### WHAT YOU WILL DO
Your job is to set down the stretch of entries that opens with the line containing "Instruction: Click the Paste clipboard icon" and closes with the line containing "Select the month". Keep both end lines, copy each exactly, and add nothing.

____________________

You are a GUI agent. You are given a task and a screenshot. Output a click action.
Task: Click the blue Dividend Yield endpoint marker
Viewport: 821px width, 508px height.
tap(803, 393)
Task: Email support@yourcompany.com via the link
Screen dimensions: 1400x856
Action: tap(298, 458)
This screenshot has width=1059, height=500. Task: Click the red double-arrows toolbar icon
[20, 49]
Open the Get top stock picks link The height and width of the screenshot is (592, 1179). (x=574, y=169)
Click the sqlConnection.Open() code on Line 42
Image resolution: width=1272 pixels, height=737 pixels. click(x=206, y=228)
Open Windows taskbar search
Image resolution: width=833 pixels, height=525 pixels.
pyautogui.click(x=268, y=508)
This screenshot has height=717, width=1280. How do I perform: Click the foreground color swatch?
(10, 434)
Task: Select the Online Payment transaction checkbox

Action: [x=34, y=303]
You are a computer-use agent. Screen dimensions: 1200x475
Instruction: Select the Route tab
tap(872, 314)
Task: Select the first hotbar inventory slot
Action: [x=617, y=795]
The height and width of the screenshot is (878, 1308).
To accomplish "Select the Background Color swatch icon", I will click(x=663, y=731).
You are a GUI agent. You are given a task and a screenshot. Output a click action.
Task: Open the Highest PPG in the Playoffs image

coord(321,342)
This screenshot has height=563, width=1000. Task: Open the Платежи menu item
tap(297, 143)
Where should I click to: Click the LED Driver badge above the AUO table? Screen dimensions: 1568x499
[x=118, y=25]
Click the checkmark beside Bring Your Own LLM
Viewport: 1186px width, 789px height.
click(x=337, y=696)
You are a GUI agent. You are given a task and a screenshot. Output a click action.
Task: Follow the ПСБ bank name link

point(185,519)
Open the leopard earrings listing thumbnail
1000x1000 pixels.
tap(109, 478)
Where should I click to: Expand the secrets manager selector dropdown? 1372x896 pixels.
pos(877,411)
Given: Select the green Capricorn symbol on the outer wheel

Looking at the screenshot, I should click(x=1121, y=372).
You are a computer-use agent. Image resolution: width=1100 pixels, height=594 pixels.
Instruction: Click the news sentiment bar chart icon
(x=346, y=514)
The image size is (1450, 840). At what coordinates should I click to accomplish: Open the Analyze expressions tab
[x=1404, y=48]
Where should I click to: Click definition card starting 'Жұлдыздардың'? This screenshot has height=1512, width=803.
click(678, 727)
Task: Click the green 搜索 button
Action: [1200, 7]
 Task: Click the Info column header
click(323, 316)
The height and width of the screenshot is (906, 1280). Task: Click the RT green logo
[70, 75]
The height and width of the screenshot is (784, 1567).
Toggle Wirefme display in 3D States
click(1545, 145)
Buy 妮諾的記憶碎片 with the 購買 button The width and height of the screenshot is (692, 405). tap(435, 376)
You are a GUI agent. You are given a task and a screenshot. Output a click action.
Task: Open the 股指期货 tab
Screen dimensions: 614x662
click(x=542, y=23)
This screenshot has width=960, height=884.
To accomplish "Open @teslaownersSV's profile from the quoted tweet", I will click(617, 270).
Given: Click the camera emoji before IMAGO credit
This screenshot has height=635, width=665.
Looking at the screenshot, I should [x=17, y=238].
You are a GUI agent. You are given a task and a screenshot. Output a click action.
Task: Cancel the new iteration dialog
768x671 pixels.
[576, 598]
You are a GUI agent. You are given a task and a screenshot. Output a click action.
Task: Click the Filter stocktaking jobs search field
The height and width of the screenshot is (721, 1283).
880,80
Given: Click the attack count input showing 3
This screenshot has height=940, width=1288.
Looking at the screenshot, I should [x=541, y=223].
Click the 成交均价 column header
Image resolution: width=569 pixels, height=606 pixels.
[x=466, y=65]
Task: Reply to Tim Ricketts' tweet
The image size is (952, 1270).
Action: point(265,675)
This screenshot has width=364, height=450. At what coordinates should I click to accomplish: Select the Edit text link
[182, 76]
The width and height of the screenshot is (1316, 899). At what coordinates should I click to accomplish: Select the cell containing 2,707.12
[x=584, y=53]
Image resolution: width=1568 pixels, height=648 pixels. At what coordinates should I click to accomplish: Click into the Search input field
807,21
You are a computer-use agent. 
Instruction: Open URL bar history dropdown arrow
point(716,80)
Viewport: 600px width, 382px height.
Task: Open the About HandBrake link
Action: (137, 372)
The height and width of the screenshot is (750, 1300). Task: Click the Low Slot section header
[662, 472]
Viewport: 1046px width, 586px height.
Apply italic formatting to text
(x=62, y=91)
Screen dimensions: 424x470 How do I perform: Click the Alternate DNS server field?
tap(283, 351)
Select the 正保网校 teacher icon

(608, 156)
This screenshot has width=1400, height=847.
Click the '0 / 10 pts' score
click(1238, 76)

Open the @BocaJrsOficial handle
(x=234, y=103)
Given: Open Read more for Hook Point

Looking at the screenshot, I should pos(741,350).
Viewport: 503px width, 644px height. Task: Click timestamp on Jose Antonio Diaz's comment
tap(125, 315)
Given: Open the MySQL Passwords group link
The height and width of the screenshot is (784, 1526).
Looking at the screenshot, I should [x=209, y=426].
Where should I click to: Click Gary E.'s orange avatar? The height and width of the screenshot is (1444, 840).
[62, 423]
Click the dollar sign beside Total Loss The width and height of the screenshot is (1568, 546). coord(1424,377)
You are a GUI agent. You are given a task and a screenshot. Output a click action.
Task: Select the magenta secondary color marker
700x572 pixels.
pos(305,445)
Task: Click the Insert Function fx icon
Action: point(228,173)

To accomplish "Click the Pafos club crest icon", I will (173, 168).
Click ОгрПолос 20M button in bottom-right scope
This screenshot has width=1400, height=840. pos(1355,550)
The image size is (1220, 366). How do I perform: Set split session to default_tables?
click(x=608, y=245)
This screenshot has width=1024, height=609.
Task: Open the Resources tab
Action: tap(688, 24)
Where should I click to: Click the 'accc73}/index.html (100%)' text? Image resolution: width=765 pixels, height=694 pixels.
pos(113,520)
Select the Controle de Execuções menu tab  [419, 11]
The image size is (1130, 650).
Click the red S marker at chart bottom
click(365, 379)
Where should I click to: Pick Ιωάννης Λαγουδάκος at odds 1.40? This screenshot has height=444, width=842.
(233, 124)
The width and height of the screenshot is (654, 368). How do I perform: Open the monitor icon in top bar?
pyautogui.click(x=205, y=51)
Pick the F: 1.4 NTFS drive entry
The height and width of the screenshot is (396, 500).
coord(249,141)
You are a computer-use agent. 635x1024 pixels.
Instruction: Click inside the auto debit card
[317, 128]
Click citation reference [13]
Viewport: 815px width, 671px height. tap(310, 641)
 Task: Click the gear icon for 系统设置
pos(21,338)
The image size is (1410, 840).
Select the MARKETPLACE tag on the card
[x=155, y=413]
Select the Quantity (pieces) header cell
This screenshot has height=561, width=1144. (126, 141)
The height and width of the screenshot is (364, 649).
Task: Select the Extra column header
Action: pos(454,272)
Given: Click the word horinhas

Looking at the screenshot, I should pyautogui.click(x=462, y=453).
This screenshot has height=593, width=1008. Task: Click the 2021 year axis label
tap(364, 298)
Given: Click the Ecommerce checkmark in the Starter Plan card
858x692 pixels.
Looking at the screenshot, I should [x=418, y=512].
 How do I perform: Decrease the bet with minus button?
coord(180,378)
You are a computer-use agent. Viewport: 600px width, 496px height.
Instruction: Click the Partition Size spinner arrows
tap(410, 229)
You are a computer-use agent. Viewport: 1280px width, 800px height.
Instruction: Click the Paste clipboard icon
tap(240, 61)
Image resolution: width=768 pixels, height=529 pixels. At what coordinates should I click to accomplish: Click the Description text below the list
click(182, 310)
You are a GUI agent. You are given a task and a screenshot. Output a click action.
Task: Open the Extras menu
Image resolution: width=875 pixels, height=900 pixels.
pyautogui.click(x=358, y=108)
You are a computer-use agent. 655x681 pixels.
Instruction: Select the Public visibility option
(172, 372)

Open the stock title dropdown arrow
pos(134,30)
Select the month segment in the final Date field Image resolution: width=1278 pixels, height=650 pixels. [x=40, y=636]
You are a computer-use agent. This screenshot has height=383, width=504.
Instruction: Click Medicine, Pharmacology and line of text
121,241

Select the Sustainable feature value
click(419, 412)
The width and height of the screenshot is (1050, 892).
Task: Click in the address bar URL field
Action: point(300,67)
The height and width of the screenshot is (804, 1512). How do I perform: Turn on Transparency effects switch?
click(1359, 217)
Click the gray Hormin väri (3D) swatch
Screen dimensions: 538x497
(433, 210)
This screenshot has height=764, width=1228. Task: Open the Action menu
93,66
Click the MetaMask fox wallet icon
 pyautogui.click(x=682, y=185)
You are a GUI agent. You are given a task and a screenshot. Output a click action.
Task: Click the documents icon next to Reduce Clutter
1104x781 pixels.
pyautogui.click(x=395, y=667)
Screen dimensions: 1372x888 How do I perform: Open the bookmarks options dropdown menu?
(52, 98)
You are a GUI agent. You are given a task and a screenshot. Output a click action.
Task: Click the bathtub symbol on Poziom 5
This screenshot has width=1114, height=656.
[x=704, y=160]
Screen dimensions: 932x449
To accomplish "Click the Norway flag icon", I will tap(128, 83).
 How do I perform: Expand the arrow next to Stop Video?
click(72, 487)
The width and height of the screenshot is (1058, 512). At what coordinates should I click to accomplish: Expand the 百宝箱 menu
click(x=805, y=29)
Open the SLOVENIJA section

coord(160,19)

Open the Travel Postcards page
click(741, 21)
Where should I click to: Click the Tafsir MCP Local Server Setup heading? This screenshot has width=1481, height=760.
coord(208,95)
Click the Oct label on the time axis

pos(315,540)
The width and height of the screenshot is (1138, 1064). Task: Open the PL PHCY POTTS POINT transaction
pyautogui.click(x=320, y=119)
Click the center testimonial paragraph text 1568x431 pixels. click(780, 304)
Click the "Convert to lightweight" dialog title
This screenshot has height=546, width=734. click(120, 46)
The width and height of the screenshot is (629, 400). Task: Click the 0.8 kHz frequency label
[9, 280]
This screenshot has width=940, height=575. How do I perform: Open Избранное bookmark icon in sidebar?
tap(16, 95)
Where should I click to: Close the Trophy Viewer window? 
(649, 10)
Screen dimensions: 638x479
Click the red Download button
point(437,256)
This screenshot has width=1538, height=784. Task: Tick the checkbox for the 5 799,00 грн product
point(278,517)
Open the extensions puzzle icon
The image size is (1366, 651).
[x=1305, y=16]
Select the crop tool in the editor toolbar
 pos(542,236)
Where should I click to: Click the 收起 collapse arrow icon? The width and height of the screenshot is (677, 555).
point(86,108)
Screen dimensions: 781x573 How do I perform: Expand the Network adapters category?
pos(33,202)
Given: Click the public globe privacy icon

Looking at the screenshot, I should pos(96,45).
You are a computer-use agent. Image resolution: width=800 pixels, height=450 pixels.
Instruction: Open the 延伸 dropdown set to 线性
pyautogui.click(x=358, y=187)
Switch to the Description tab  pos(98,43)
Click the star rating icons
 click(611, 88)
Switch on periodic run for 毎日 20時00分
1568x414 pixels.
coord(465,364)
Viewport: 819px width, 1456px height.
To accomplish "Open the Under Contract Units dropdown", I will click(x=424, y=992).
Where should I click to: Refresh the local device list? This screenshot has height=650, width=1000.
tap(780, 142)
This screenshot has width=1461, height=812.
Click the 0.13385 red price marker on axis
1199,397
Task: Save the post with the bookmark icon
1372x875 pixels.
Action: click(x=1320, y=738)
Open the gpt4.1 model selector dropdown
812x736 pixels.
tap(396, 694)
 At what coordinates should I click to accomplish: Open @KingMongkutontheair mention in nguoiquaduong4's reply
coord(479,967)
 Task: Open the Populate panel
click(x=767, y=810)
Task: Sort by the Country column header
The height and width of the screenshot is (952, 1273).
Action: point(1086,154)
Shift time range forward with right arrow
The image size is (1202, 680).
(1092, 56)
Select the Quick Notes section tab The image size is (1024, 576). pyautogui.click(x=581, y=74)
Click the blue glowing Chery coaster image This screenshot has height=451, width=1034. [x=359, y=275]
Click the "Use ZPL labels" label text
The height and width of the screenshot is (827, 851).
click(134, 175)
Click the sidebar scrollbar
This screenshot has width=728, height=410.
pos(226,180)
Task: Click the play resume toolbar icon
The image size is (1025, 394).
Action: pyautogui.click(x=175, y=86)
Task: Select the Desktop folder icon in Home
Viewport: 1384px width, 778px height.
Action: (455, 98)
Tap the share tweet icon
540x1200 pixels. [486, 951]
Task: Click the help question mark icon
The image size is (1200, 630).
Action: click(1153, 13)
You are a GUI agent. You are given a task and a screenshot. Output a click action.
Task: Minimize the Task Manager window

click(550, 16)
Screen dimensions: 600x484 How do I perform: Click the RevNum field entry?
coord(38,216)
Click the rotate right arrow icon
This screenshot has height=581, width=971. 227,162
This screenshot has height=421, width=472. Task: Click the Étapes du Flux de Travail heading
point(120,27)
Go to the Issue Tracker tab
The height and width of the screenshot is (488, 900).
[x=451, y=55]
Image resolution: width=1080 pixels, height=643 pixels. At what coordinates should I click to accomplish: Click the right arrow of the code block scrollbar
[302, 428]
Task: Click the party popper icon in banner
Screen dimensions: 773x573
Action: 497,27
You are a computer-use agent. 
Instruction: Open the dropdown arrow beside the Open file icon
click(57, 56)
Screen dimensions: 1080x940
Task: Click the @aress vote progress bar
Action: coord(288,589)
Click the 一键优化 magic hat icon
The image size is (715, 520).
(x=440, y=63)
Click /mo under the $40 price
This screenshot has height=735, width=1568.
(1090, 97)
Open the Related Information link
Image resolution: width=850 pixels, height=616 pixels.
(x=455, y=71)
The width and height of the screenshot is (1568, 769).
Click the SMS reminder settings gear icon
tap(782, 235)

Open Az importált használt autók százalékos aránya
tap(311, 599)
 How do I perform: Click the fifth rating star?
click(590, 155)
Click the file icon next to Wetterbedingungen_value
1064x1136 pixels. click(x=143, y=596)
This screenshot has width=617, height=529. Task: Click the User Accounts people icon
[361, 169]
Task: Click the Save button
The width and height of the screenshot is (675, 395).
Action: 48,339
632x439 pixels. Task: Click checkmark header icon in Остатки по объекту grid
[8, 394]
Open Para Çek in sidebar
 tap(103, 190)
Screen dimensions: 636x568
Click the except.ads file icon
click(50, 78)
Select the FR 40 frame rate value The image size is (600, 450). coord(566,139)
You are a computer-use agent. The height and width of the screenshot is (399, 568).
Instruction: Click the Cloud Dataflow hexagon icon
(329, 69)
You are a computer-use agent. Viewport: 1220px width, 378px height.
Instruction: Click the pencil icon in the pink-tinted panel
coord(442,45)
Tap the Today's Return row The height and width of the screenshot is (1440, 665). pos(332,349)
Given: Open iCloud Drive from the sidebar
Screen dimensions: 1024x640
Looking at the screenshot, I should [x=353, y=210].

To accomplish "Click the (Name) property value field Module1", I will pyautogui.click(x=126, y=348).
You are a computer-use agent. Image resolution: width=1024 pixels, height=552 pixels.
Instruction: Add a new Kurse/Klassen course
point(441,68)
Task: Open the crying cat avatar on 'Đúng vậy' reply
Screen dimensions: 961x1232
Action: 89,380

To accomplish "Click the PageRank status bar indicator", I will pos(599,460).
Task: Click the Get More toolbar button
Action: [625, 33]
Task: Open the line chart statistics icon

____________________

### EXERCISE OUTPUT
Instruction: Click the Paste clipboard icon
tap(240, 61)
Image resolution: width=768 pixels, height=529 pixels. At what coordinates should I click to accomplish: Click the Description text below the list
click(182, 310)
You are a GUI agent. You are given a task and a screenshot. Output a click action.
Task: Open the Extras menu
Image resolution: width=875 pixels, height=900 pixels.
pyautogui.click(x=358, y=108)
You are a computer-use agent. 655x681 pixels.
Instruction: Select the Public visibility option
(172, 372)

Open the stock title dropdown arrow
pos(134,30)
Select the month segment in the final Date field Image resolution: width=1278 pixels, height=650 pixels. [x=40, y=636]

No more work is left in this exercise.